Colossal Crisis of conscience and climate

February 23, 2007

If Bert Fry, the last true countryman of The Archers, had been given a chance to comment, he would surely have something pungent to say on the matter. Instead, the best one hears about climate change is "it's all a bit of a muddle" or, altogether more incongruously on those days when winter temperatures soar, "isn't it glorious?" But 100 years ago, when there were plenty of Bert Frys, Britain would have been agog with countrymen's dire warnings. Go back another 100, when the majority of folk were still living cheek by jowl with the natural world, and the farmers' almanacs would have been brimming over with portents of calamities.

But even if we can trace the beginnings of anthropogenic climate change's growing momentum to the industrial revolution, responsibility for its accelerating surge is entirely a consequence of the now. With the great paradox that today the majority of us are so out of tune with our surroundings, in our centrally heated bubbles from which we can barely distinguish one season from the next, that we have lost what should be an innate ability to recognise catastrophe when it stares us in the face.J How dare I intone "catastrophe", you cry. And indeed I was recently slapped down at an interdisciplinary meeting with the reminder that scientists do not use such value-laden terms. Put aside the lame defence that I am just a historian and so have a weakness for using my ps and qs rather freely, but actually, I was under the impression that the word is rather to the fore in current parlance. Just a few weeks ago, the Royal Society hosted a conference of the Bulletin of Atomic Scientists where their famous Doomsday Clock was returned to its five minutes to midnight position. It was not just the threat of nuclear apocalypse that moved the minute hand forward - foreclosure on the human saga could equally come from global warming. Then the fourth report of the Intergovernmental Panel on Climate Change was published, just as gloomy as had been predicted, unequivocally confirming that unless we get a handle on global carbon emissions the outlook will be catastrophic.

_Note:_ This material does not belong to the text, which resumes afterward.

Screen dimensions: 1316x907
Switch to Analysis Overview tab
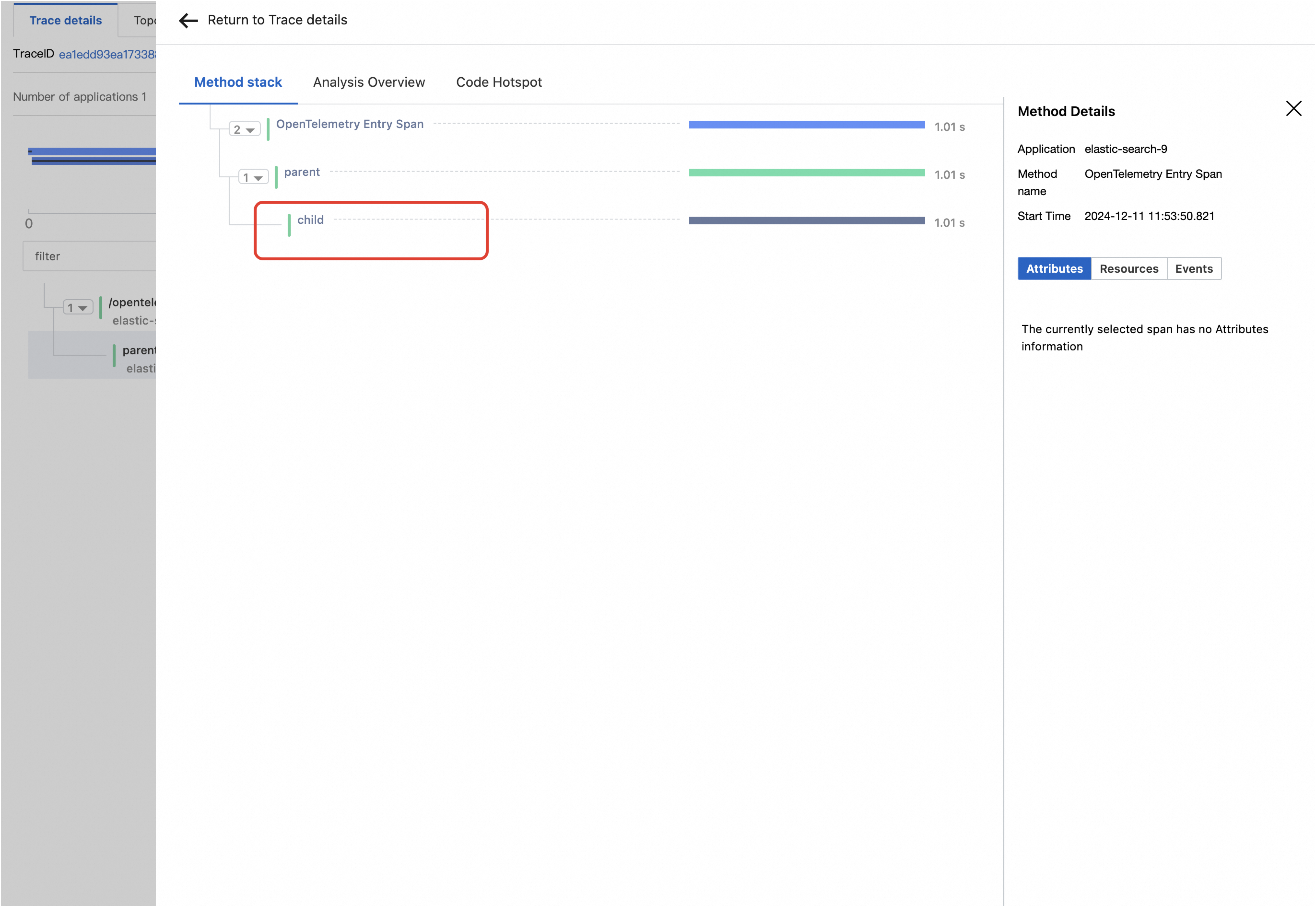(369, 82)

If the scientists have wrapped up the prognosis, what do the rest of us in the academic community do now? Get on with our work as if nothing has changed? Stop meddling in areas best left to the experts? Part of the problem with this convenient let-out is that it assumes university scientists are better placed than the rest of us to offer policy solutions on what are, after all, human-induced and societal impacts that are not in themselves scientifically governable. More starkly, all of us - scientists and non-scientists - operate within institutional parameters, not to say epistemologies, that may themselves be part of the problem.

One has to ask the question: why are we in this mess? To which the answer, on one level, is wretchedly simple. Global warming, in its crudest crystallisation, is a consequence of our economic-political system: or, bluntly put, of a runaway, unregulated, asset-stripping, globalised capitalism. Only by dissecting how we arrived at this condition do we have any hope of unravelling the way out of our cul-de-sac. Alongside, that is, recovering wisdoms embedded in the entirety of recorded human experience - intuit, prescience and hard-won native wit included - that have always been central components of our survival in times of scarcity and adversity.

The dilemma for academe at this juncture is that to acknowledge the necessity of such a course would be to in effect expose the institutional schizophrenia, not to say straitjacket, that it shares with its political masters: on the one hand, a desire to find some (preferably technical and hence unattainable) fix to climate change, on the other, a refusal to abandon the very market-driven imperatives in which it has so totally and irresponsibly invested.

That certainly leaves the rest of us as mere cogs in the wheel with a dilemma. Do we sit tight and hope that our mandarinate might between them have some Damascene vision and start moving mountains in support of the direction in which we must now travel? Or do we, the grass roots, declare our own state of emergency and start looking to our own devices to demonstrate our sense of shared responsibility to and with the commonweal?

Rescue! History, which sets out to do just that, is not the first self-initiated group of its kind. Indeed, it arose out of Crisis Forum, a freethinking network that seeks to bring academics and activists together to meet the epochal challenges before us. Rescue! History's unique purpose, however, is to understand how we arrived at this point of potential endgame and thus what needs to be learnt from past and present in order to break free from that dread verdict.

PS: Since writing this, Nigel Pargetter has become The Archers's climate champion.